Goal of the exercise: Of the records that follow, copy only the lines from the line containing "Yoga Clothes for Women (255, 1664)" to the line containing "Drop Shoulder T-shirts (133, 1435)", both included, exactly as written.

The data:
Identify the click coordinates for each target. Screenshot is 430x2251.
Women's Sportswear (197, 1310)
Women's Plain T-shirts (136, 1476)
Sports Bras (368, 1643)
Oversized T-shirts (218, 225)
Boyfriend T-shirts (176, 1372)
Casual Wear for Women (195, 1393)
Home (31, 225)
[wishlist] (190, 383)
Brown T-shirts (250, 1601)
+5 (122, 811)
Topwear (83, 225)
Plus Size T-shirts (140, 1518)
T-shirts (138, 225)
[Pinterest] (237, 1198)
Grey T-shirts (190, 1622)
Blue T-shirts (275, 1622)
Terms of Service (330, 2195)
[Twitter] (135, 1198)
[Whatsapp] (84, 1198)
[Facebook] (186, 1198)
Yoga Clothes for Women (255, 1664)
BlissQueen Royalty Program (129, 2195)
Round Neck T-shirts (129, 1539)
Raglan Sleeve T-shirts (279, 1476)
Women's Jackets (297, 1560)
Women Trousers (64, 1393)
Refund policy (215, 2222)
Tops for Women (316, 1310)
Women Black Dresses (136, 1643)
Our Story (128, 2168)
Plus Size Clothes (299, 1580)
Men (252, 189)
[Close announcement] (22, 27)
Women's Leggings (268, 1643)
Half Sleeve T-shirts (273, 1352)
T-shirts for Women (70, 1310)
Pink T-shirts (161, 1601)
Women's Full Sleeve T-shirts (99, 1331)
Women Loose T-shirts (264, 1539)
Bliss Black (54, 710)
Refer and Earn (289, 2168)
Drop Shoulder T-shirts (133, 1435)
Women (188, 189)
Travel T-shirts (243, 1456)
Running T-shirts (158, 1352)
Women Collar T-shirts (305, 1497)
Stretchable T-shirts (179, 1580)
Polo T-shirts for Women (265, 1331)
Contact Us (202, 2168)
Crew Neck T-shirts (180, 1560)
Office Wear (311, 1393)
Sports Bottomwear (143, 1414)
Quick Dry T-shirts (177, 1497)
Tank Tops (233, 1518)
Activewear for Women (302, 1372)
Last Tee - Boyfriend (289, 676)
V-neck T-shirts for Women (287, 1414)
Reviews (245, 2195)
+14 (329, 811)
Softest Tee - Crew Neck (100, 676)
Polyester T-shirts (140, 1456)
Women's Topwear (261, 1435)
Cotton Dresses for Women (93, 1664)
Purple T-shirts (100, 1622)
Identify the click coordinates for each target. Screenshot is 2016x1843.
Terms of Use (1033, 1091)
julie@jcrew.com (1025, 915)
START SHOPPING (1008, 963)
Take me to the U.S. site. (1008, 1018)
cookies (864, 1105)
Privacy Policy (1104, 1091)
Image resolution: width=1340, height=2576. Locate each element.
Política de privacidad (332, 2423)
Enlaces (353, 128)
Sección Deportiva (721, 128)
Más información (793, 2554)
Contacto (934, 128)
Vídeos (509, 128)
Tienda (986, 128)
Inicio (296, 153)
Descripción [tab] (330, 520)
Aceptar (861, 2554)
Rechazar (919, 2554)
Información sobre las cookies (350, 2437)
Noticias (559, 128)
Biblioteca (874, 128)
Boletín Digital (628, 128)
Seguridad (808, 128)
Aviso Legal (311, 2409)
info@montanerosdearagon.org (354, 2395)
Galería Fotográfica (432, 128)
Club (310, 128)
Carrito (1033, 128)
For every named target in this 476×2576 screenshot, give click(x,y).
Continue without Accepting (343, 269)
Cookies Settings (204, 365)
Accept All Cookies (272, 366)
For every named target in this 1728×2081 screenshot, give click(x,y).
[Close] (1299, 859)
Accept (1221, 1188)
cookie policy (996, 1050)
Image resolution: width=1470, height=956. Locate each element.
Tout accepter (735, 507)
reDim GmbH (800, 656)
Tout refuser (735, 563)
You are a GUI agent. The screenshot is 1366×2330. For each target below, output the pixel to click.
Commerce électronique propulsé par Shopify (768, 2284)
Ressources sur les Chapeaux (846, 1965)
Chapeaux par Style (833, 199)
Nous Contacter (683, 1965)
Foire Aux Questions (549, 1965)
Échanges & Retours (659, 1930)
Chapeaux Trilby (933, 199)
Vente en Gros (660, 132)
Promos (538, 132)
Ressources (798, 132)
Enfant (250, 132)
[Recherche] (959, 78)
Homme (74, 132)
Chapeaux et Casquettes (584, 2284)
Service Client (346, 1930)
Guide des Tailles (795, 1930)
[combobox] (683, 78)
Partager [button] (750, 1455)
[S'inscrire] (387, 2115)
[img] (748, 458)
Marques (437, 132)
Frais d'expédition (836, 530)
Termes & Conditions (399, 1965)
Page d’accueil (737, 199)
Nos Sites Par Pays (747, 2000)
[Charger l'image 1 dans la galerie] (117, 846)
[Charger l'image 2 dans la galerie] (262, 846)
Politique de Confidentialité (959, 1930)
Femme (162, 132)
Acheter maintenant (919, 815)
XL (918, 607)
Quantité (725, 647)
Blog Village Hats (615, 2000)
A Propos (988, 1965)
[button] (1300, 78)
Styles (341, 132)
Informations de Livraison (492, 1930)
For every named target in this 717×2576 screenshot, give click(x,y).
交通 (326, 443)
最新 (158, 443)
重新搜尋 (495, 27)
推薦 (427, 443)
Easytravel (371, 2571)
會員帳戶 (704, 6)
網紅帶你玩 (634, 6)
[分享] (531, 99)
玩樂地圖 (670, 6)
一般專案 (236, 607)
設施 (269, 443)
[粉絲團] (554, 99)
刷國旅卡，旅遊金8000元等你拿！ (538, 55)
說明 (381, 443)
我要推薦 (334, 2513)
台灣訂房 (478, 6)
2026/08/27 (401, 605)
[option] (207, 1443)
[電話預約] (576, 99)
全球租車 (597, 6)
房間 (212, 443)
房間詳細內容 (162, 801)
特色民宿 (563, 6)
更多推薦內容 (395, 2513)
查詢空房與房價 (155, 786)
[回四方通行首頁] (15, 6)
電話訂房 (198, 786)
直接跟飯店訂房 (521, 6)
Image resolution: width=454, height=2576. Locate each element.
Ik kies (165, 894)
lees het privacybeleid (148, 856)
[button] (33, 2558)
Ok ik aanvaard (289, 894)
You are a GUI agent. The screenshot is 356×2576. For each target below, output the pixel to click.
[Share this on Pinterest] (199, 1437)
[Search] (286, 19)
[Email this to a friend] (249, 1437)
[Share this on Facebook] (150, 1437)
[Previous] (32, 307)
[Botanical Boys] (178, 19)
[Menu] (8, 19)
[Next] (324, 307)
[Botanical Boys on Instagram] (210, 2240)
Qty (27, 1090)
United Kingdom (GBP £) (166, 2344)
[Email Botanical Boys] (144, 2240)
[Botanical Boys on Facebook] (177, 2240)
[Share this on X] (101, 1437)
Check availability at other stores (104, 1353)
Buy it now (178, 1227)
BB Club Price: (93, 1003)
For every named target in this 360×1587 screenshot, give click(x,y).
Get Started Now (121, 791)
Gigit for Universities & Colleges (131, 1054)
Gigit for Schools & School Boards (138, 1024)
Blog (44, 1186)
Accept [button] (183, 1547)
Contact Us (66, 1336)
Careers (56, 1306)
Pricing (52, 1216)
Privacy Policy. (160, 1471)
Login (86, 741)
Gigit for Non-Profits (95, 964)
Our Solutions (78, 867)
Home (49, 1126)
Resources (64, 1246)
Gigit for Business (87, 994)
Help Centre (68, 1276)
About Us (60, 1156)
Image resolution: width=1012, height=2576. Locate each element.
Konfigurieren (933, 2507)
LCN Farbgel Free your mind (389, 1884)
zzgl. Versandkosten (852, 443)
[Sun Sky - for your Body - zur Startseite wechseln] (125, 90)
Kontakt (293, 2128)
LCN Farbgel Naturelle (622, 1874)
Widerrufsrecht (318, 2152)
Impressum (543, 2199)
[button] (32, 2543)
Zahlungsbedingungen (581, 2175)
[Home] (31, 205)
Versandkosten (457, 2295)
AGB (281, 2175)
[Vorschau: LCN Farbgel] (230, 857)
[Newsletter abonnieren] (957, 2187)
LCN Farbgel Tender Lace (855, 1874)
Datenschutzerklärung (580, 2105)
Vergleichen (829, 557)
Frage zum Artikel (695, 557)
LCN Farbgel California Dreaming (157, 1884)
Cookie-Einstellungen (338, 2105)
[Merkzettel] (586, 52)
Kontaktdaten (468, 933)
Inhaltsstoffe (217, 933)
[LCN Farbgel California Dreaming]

Result of this exercise:
Yoga Clothes for Women (255, 1664)
BlissQueen Royalty Program (129, 2195)
Round Neck T-shirts (129, 1539)
Raglan Sleeve T-shirts (279, 1476)
Women's Jackets (297, 1560)
Women Trousers (64, 1393)
Refund policy (215, 2222)
Tops for Women (316, 1310)
Women Black Dresses (136, 1643)
Our Story (128, 2168)
Plus Size Clothes (299, 1580)
Men (252, 189)
[Close announcement] (22, 27)
Women's Leggings (268, 1643)
Half Sleeve T-shirts (273, 1352)
T-shirts for Women (70, 1310)
Pink T-shirts (161, 1601)
Women's Full Sleeve T-shirts (99, 1331)
Women Loose T-shirts (264, 1539)
Bliss Black (54, 710)
Refer and Earn (289, 2168)
Drop Shoulder T-shirts (133, 1435)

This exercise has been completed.